How to secure funding for your startup
Many philosophers, inventors, and entrepreneurs have an idea for a corporation that may launch a social revolution. The new products and services will assist to solve the major problems facing the society. You may design low-cost tools to improve education or a platform to connect other organizations and vulnerable groups. The government of India started the Start-up India initiative to help and grow the scene of Indian entrepreneurs. Among its various benefits are tax ones, simplified compliance, IPR fast-tracking, etc. Although your company concept is great, realization of it depends on starting money. This article describes numerous ways of making money for a business as well as their procedures.

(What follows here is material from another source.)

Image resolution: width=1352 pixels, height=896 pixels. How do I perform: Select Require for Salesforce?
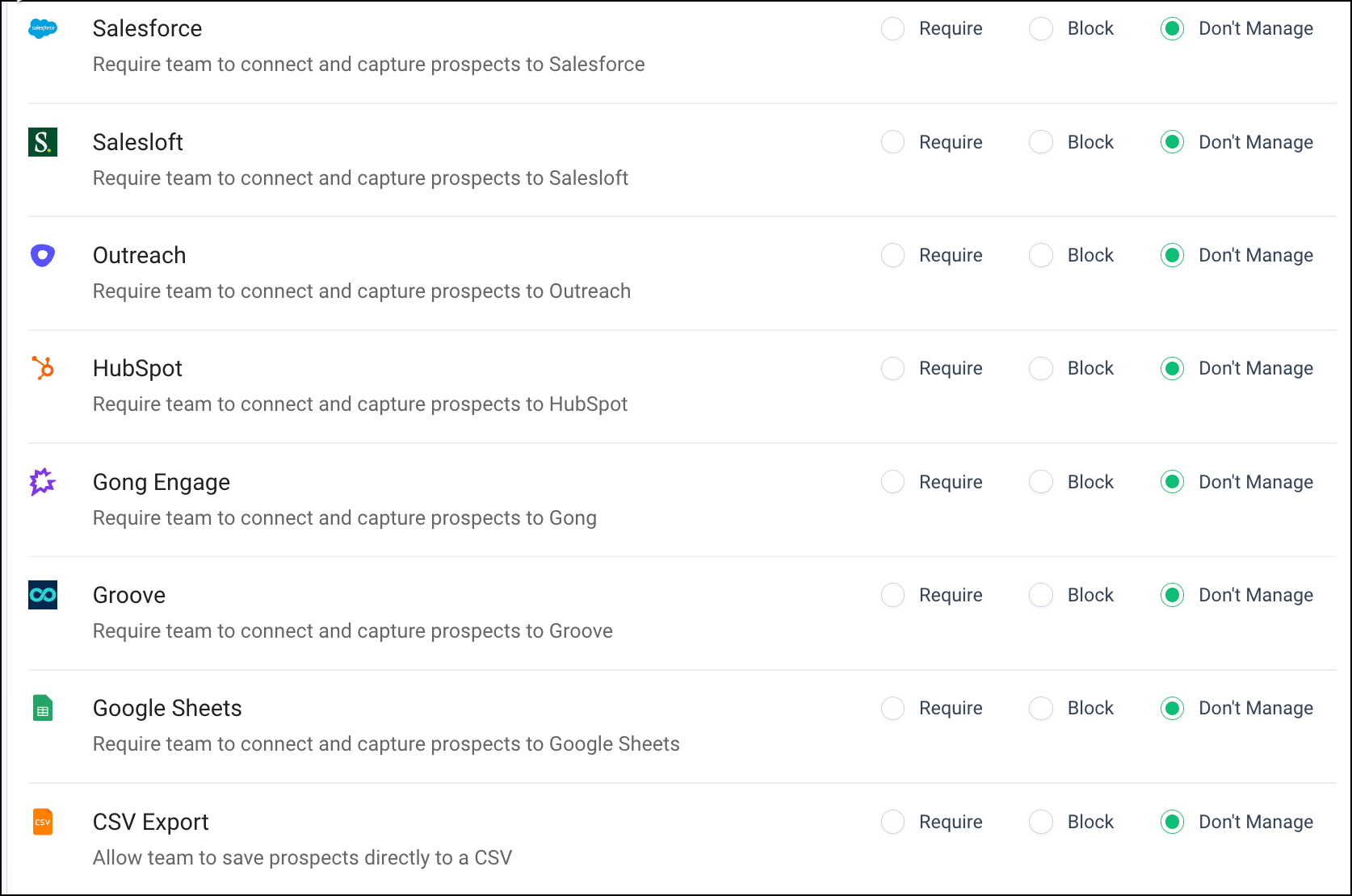point(892,29)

How To Secure Funding For Your Startup
1 investment made by Close Network
Losing money from friends, relatives, and a close network that believe you is easier than from investors or banks. They share your aim, hence they most definitely help your business. Getting legal advice from friends or family would be a wise choice should you choose to borrow from them. The method of startup finance has the advantage of flexible return of the funds. Conversely, borrowing money might strain relationships and cause the family less comfort. Thus, follow your promise and try to return the money.
2. Government programs
The Indian government established many lending initiatives designed for startups. It came to see how much startups contribute to creative inspiration and economic growth. It constantly helps women entrepreneurs, educated young people, members of the SC/ST category, villages, rural areas, etc., so improving India's total economy. Various departments and organizations developed strategies to provide young businesses financial, infrastructural, and regulatory support. Some of the initiatives started by the Government of India are listed below.
- Samridh Scheme Stpi Samridh
- One of the websites is Digital India Genisis.
- Shakti Drone
Read also: Creating A Venture Capital Fund
3. Name an Angel Investor.
Those with spare money who would wish to invest in new companies for equity are known as angel investors. Since angel investors want larger profit returns, getting startup funds from them comes largely with a risk. Popular Indian Angel Investors are Ratan Tata, Kunal Shah, and Sanjay Mehta. Start-up founders can establish direct relationship with investors for funding. Though they want a respectable return on investment, a strong company idea and proposition motivate investors. So be careful to look at and validate the idea entirely. It must have financial space as well as artistic elements.
4. Venture funders
Early-stage companies with high potential are invested in by venture capitalists (VCs), thereby significantly influencing the startup scene. Startups attracting VCs have a strong, durable business model and a talented team—that is, clear, ambitious long-term ambitions. Usually in return for equity, VCs support companies aiming for big earnings. Venture capitalists build long-term relationships to match their success with the businesses unlike angel investors. Strong competition may cause VCs to refuse to support the earliest or later stages of a company. Venture investors essentially give money and strategic guidance for business expansion.
5. loans from banks
Depending on their creditworthiness and business plans, Indian banks award startups traditional loans. Two ways it helps young companies get money are working capital loans and loans. While applying might take time, obtaining a bank loan offers companies protection and allows them to retain whole control. However, getting loans from either public or private sector organizations becomes challenging if you have no financial background or acceptable credit score.
6. Start-up Incubators & Accelerators
Engaging in an incubator or accelerator program offers companies resources, networking opportunities, and mentoring. Usually looking for help, these programs promote rapid development. Combining a shared workplace with a mentorship development center will help the firm into expansion. Among additional value-added services they offer include utilities, office space, and legal help. Still, the competitive environment might make entrance challenging, and entrepreneurs might discover program goals alter their vision.
Read also: What Is A Venture Capital Firm
7. Group Resources
Crowdfunding is the process of fund gathering from many investors utilizing social media sites or web-based platforms for various applications. It addresses humanitarian issues, disaster relief, charity, and startup fund raising. India boasts a wealth of online crowd-funding sites: Indiegogo, Ketto, Milaap, GoCrowdera, Catapooolt, FundRazr, Kickstarter, GoFundMe, Fuel A Dream, and Impact Guru. This democratized startup funding model can offer validation and variety of investor base.
8. Bootstrapping, or inactivity with self-financing
Bootstrapping is one risk-free way to start and expand the business. Starting a business depends on the finances of entrepreneurs. It reduces the pressure of repaying the money or providing the other side equity. Although it provides founders with special control, it may limit the extent of growth and breadth of development. Bootstrapping, on the plus side, encourages financial discipline and resource economy.
9. freelancing
Providing freelance services in their field of expertise enables companies to get financed. This gives rapid money and enables one develop their talents. It will let you start your company knowing money in hand. Though it might be challenging, juggling freelancing with launching a business runs the risk of diverting focus from the primary company.
10. Competitions and Financing
Participating in grants and contests may give business recognition and non-diligent funds. Seizing such opportunities enhances reputation and attracts additional business. Still, the application process requires precision and time and the competition might be fierce. Moreover, make sure you are comfortable with the layout should there be prizes.